А в следующий миг в дверях появились новые посетители — разумеется, Сталларды. Ник видел, как Фабио спешит к ним навстречу, приветствует их и усаживает за стол — все как обычно, без всякого неестественного смеха и косых взглядов. Наверное, он боится, что присутствие Уани отпугнет посетителей, подумал Ник.
Софи и Джейми подошли к их столику. Джейми осторожно похлопал Уани по спине; Софи, кажется, хотела его поцеловать, но передумала. Джейми недавно сыграл главную роль — наивного английского студента — в низкобюджетной голливудской романтической комедии и теперь наслаждался славой. Софи была беременна и потому нигде не играла, хотя у нее в корзинке, сделанной в виде колыбели, лежали какие-то бумаги, которые вполне могли оказаться сценариями. Трит и Брэд поздоровались с энтузиазмом, видно было, что они уже прикидывают, каков будет Джейми в роли Оуэна Джерета; стороны обменялись визитными карточками и пообещали друг другу «непременно как-нибудь заглянуть». О здоровье Уани не было сказано ни слова; только Софи, возвращаясь к своему столику, оглянулась и одарила его грустной, соболезнующей улыбкой.

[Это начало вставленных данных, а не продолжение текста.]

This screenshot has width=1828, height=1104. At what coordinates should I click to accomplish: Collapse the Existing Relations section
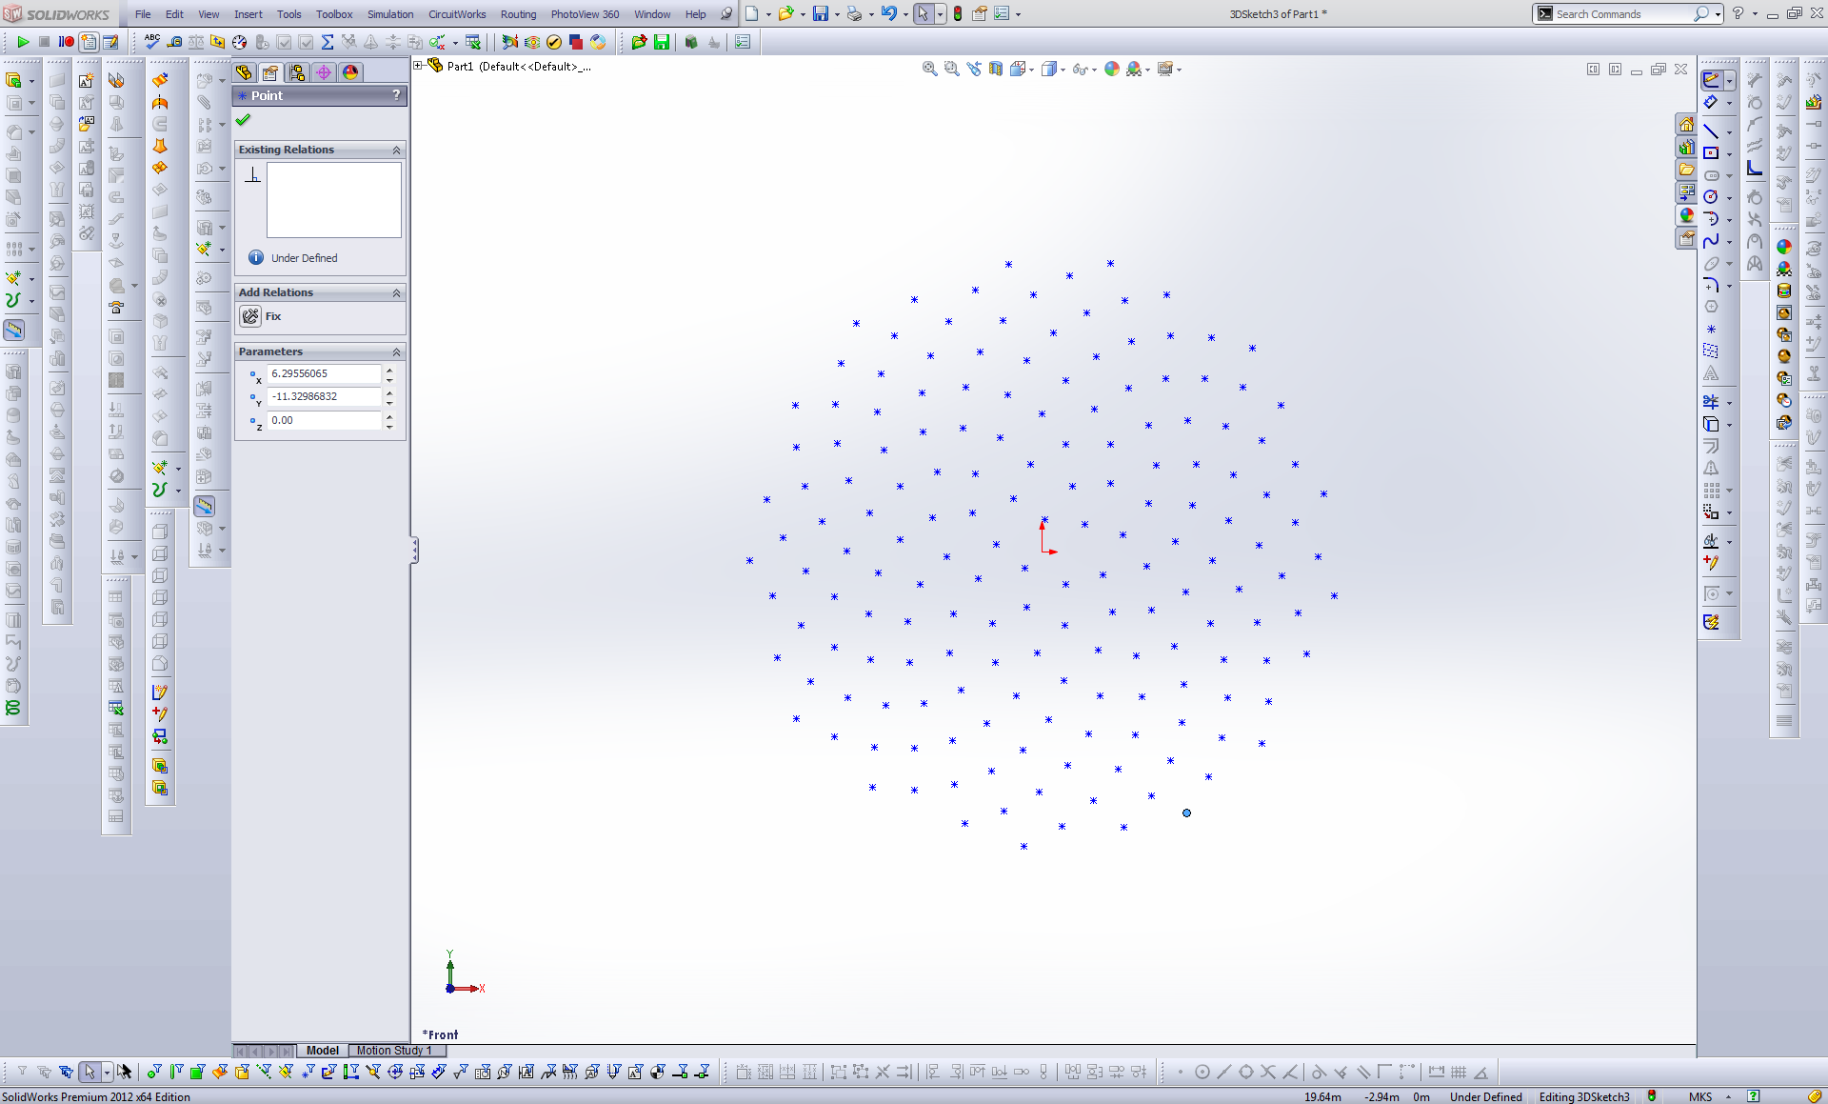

— Просто чудо, что за парень, — сказал Брэд.
— Это вы про старину Джейми? — спросил Ник.
— А вы его хорошо знаете?
— Да, мы все вместе учились в Оксфорде. Правда, он тогда больше дружил с Уани.
Но Уани не желал погружаться в воспоминания. Он сидел неподвижно, сложив на столе исхудалые руки. Пиджак с прямыми плечами, застегнутый на все пуговицы, висел на нем, как на вешалке. Он по-прежнему привлекал к себе внимание — но не восхищенное, как раньше, а испуганное и жалостливое — и, казалось, жаждал внимания еще больше, чем прежде. Ник не мог не признать, что Уани и сейчас по-своему выглядит неплохо — хотя, конечно, с тем, что было раньше, сравнивать невозможно. Сейчас ему было двадцать пять лет.

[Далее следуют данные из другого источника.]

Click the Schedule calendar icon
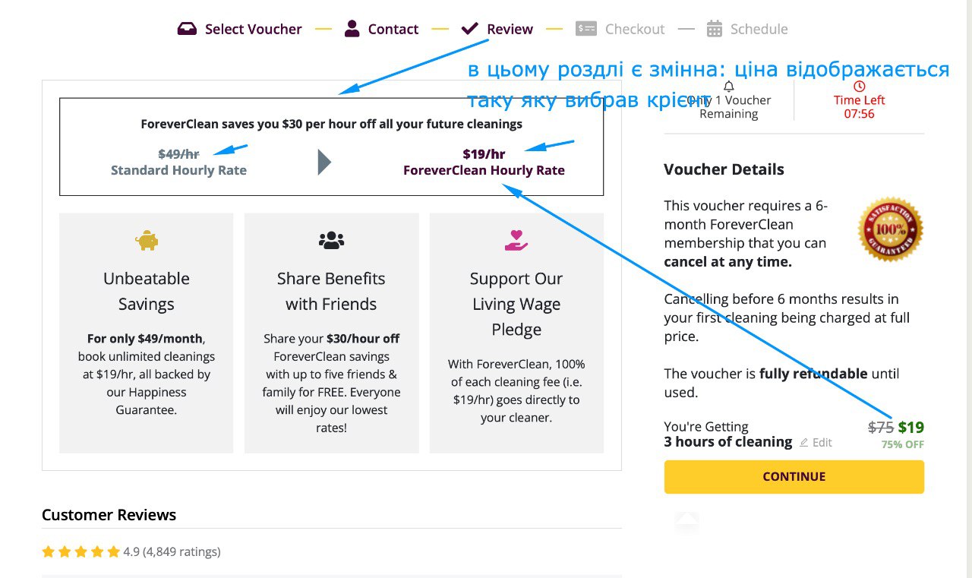Viewport: 972px width, 578px height. pos(715,29)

— Сталлард всегда был ничтожеством, — сказал он, — и в прелестной мисс Типпер он нашел себе пару под стать.
— A-а… — сказал Брэд. — А она… э-э…
— Прекрасная пара для него. Она — дочь девятого в списке самых богатых людей Англии, а он — сын епископа.
— Епископы, наверное, не слишком-то много зарабатывают, — проговорил Трит и снова припал к своему коктейлю.

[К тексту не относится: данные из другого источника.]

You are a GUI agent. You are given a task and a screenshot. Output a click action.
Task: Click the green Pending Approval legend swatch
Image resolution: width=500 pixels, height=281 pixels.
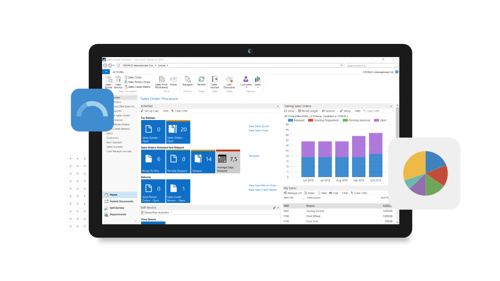[345, 120]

— Епископы вообще ничего не зарабатывают, — ответил Уани и, секунду помедлив, широко улыбнулся, очевидно приглашая собеседников посмеяться над никчемностью епископов. Все нервно заулыбались в ответ.
Лицо Уани, изможденное и покрытое воспаленными угрями, приобрело способность к новым выражениям — не просто зрительно прибавлявшим возраст, но превращавшим Уани в другого человека, постороннего, которого можно не узнать, встретив на улице. Должно быть, думал Ник, всякий раз, глядя в зеркало, Уани видит там незнакомца. Это чужое лицо жило своей жизнью, по нему бродили какие-то тени, оно и хмурилось, и улыбалось не так, как прежде; Уани, похоже, этого не сознавал, хотя иногда Нику казалось, что он все понимает и этим пользуется. На этом исхудалом лице особенно выделялись скулы и массивный лоб: теперь Уани не только при свечах, но и при дневном свете был очень схож со своим отцом.